Exercise brief: Each entry is to be repeated word for word, and the images are to be dropped.

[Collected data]

##############################

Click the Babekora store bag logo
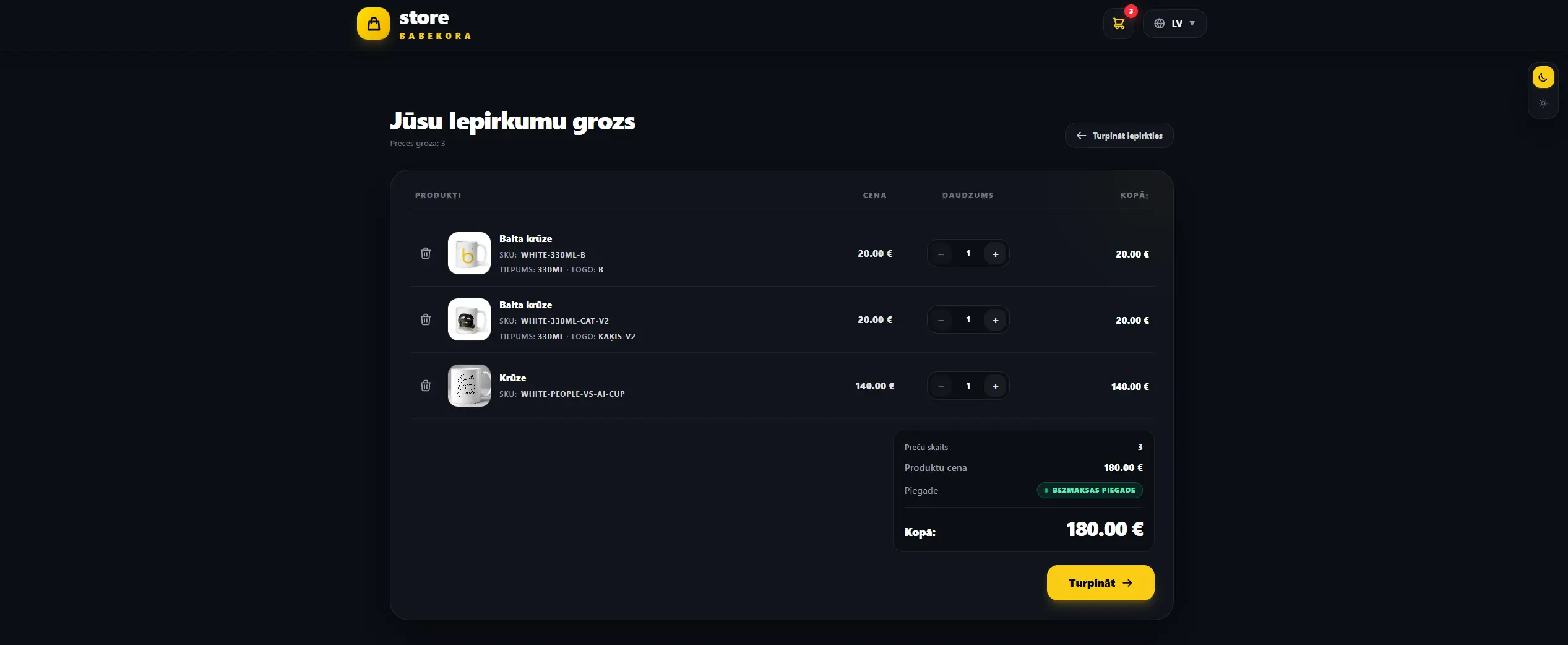The height and width of the screenshot is (645, 1568). [373, 24]
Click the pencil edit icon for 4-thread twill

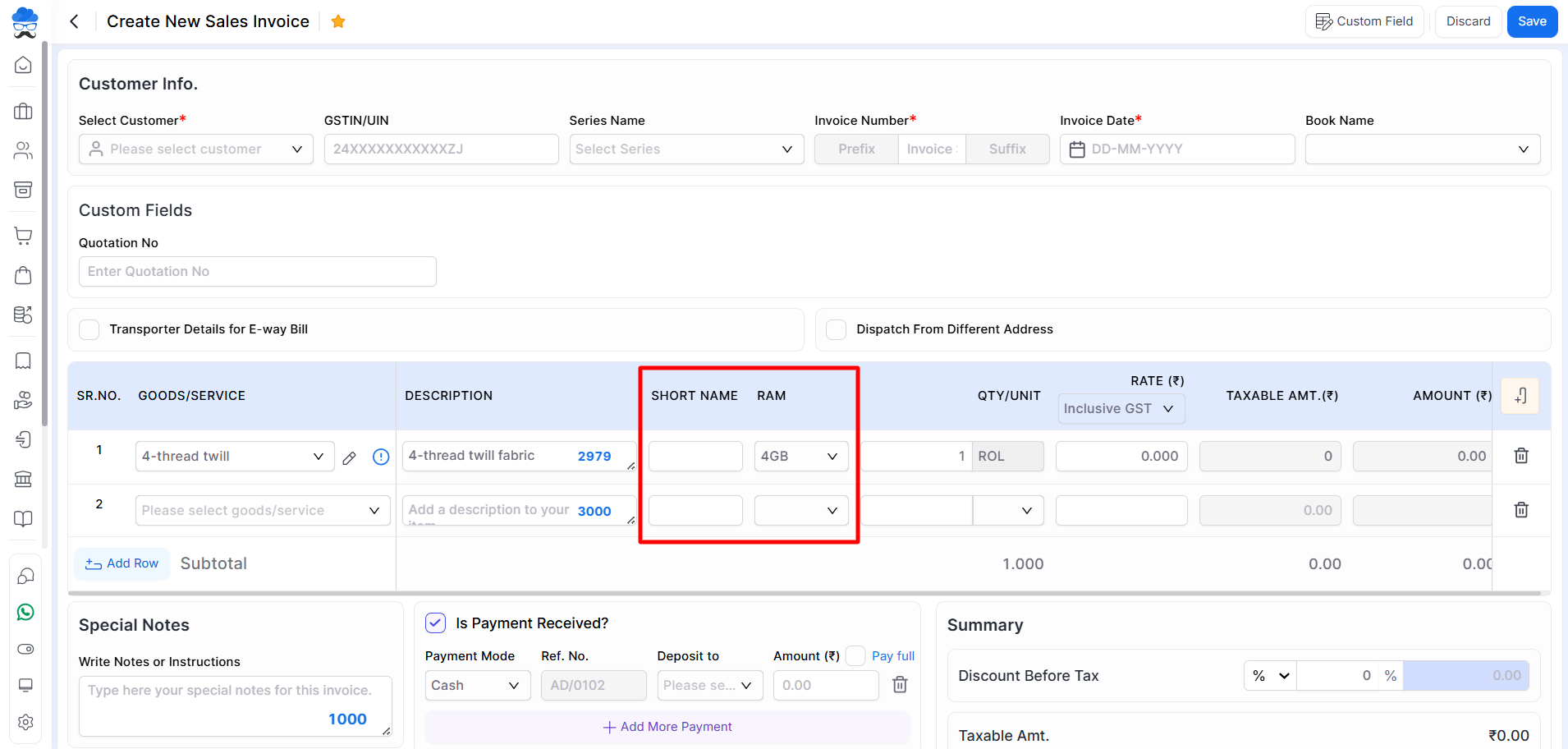tap(350, 457)
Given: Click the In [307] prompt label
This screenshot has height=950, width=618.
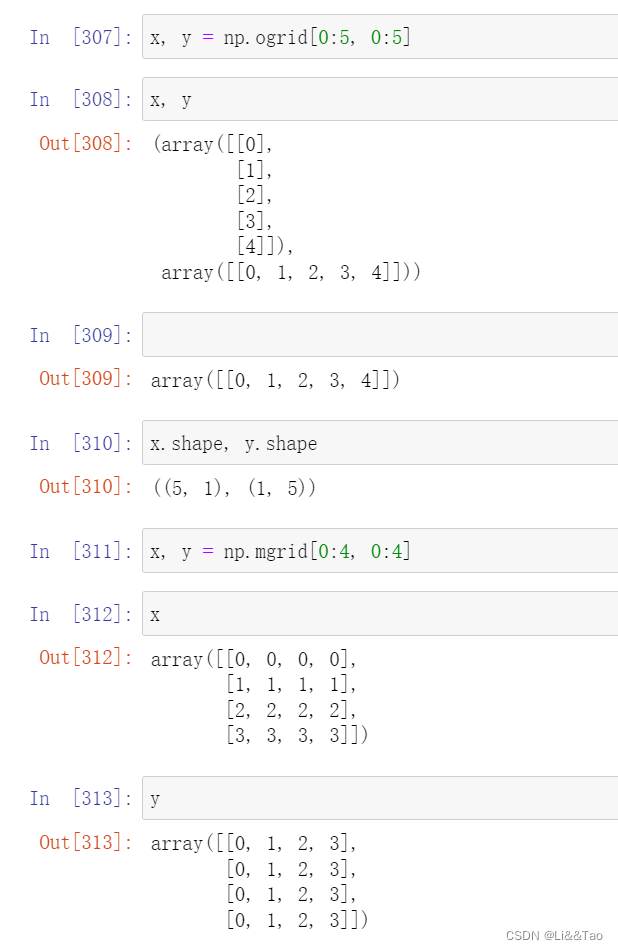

##############################

Result below:
Click the Babekora store bag logo
The height and width of the screenshot is (645, 1568). [373, 24]
Click the pencil edit icon for 4-thread twill

tap(350, 457)
Given: Click the In [307] prompt label
This screenshot has height=950, width=618.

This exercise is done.